Podríamos considerar El futuro como cierre de una “trilogía de la madurez” integrada junto a Las noches de insomnio y Náufragos. El grupo apuesta fuerte abriendo con cuatro estrenos consecutivos, pese a que su público apenas ha dispuesto de dos semanas para familiarizarse con esos temas. Y enseguida surgen las pequeñas irregularidades: esa rima “verano/hermano” que no casa con las habituales excelencias líricas de Martínez, la solemnidad no del todo seductora de Robot. Equilibra la balanza la exquisita crónica de la mediana edad que es Boomerang, una plegaria de country-rock y amor por la música como único valor perdurable en esa aventura endiablada que es vivir.

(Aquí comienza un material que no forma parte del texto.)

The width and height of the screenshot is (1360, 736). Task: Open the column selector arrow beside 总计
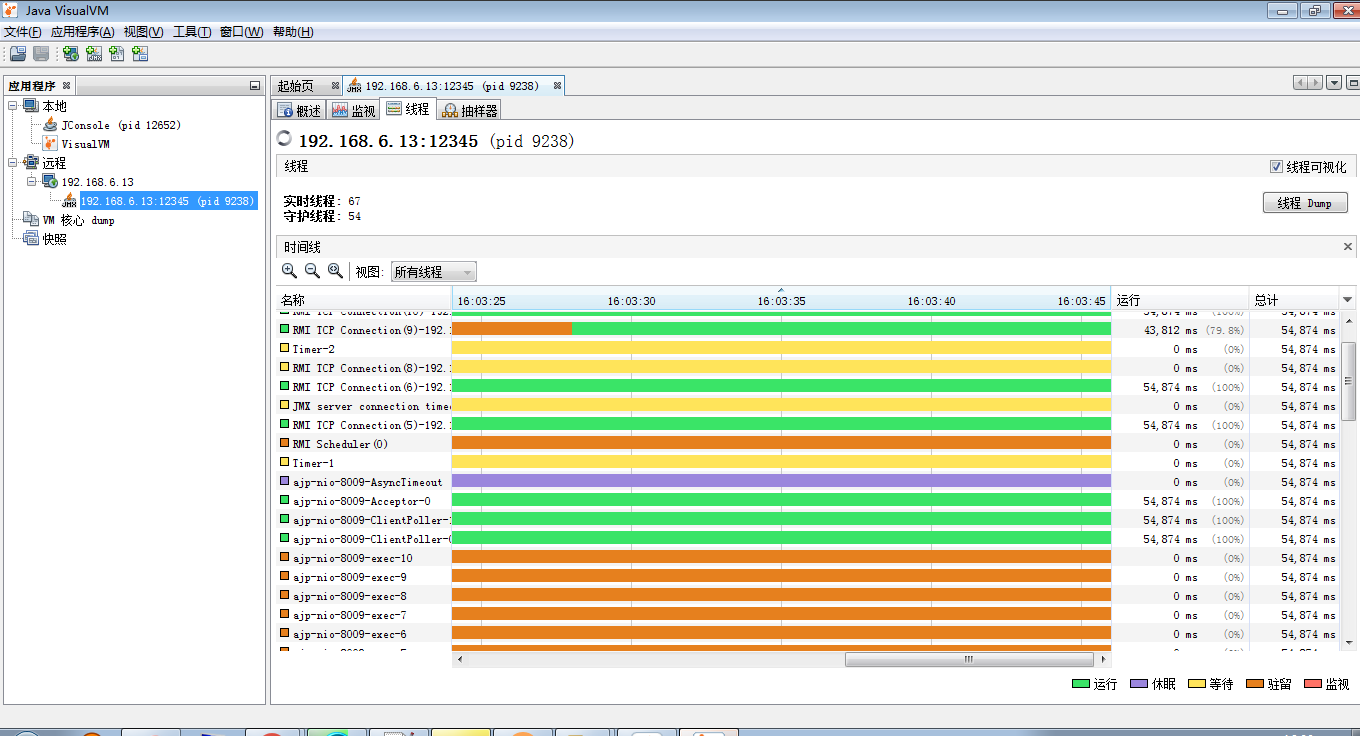[x=1346, y=300]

Juan Alberto ha apuntalado con los años una voz de enorme personalidad, no siempre rotunda pero deliciosamente sensible y de ocasional regusto negroide (El circo). Y lo mejor de sus Niños es que se han convertido en un grupo sin referencias evidentes, con un sonido propio, consolidado y en expansión. Este indie, digamos, adulto permite un título tan insólito como Barronal, de argumento muy valiente (dónde esparcir nuestras cenizas póstumas) y sonoridad cercana al folk-rock de America o Stephen Stills. Y el cierre antes de los bises se le adjudica a Huesos, una preciosidad acústica que integrará muchas listas de favoritas entre los seguidores más concienzudos.
En contraste, la parroquia echa en falta en el nuevo álbum el aporte de adrenalina de un himno tan excepcional como Náufragos, la genuina mala baba que Caerán los bancos testimonió dos años antes de esa nueva conciencia enrabietada (Vetusta Morla, Amaral, Nacho Vegas, Bunbury) de la que tanto se habla ahora en el rock nacional. La confianza del cuarteto en Hermana mía, elegida incluso como primer sencillo, bordea lo incomprensible. El tema es ramplón y de estructura armónica tan birriosa como reiterativa. Anoche pareció claro que solo persigue el brinco fácil con ese leit motiv final, “Vamos a volar”, a años luz de las posibilidades reales de sus creadores.
Los Mutantes sonaron, en cualquier caso, cálidos y convincentes, sortearon sin inmutarse los ocasionales problemas técnicos de su bajista y dejaron en el ambiente la sensación de reválida casi completa, de banda grande a la que se le quedó algún fleco suelto. Y Errante, casi al cierre, certifica su presencia entre los mejores estribillos en castellano del ya no tan nuevo siglo. Sentir tanto fervor en la pista, tanto abrazo achuchado, es uno de los motivos por los que acudir a una sala de conciertos puede resultar tan endemoniadamente hermoso.